--- START ---
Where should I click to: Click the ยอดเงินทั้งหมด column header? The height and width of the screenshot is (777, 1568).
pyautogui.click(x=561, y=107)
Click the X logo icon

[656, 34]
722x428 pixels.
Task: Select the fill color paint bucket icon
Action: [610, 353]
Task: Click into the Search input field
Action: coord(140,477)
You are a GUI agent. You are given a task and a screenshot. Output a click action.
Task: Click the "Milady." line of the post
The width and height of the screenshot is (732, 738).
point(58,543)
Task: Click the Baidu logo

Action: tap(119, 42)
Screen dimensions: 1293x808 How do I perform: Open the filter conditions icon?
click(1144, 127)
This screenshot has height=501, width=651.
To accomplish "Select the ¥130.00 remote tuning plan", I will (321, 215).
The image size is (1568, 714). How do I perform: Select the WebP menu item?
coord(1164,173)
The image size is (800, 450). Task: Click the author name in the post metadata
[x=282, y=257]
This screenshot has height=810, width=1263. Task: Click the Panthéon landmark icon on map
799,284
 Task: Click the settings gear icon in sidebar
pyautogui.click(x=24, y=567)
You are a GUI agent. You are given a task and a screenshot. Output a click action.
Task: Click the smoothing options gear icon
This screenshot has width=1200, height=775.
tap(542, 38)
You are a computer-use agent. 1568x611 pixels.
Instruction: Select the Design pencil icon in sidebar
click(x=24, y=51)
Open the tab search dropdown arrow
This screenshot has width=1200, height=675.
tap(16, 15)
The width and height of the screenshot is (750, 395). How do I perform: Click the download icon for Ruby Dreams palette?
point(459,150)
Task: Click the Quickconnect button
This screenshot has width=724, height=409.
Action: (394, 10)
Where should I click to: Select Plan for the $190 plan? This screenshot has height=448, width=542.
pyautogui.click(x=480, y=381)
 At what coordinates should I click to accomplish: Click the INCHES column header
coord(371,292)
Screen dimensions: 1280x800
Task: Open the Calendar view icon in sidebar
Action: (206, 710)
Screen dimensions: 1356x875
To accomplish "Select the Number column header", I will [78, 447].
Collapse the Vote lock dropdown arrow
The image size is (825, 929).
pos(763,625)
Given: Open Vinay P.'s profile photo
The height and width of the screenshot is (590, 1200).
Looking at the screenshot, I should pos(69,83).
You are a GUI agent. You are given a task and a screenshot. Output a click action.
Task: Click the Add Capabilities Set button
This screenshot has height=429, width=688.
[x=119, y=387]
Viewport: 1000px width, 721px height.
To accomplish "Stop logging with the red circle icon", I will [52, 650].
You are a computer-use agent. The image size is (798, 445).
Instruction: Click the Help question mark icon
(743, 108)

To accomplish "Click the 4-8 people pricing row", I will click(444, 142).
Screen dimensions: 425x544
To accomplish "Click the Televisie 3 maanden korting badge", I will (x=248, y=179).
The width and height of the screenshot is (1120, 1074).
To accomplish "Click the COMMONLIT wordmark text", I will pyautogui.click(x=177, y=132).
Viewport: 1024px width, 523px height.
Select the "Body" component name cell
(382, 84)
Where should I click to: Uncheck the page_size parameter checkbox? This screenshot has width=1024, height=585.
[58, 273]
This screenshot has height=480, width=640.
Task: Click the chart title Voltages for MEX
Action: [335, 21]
--- END ---
- TASK DESCRIPTION
The response should contain only a verbatim copy of the lines from the line with "Viewport: 1000px width, 721px height." to the final line of the records.

- ANSWER TO THE PROBLEM
Viewport: 1000px width, 721px height.
To accomplish "Stop logging with the red circle icon", I will [52, 650].
You are a computer-use agent. The image size is (798, 445).
Instruction: Click the Help question mark icon
(743, 108)

To accomplish "Click the 4-8 people pricing row", I will click(444, 142).
Screen dimensions: 425x544
To accomplish "Click the Televisie 3 maanden korting badge", I will (x=248, y=179).
The width and height of the screenshot is (1120, 1074).
To accomplish "Click the COMMONLIT wordmark text", I will pyautogui.click(x=177, y=132).
Viewport: 1024px width, 523px height.
Select the "Body" component name cell
(382, 84)
Where should I click to: Uncheck the page_size parameter checkbox? This screenshot has width=1024, height=585.
[58, 273]
This screenshot has height=480, width=640.
Task: Click the chart title Voltages for MEX
Action: [335, 21]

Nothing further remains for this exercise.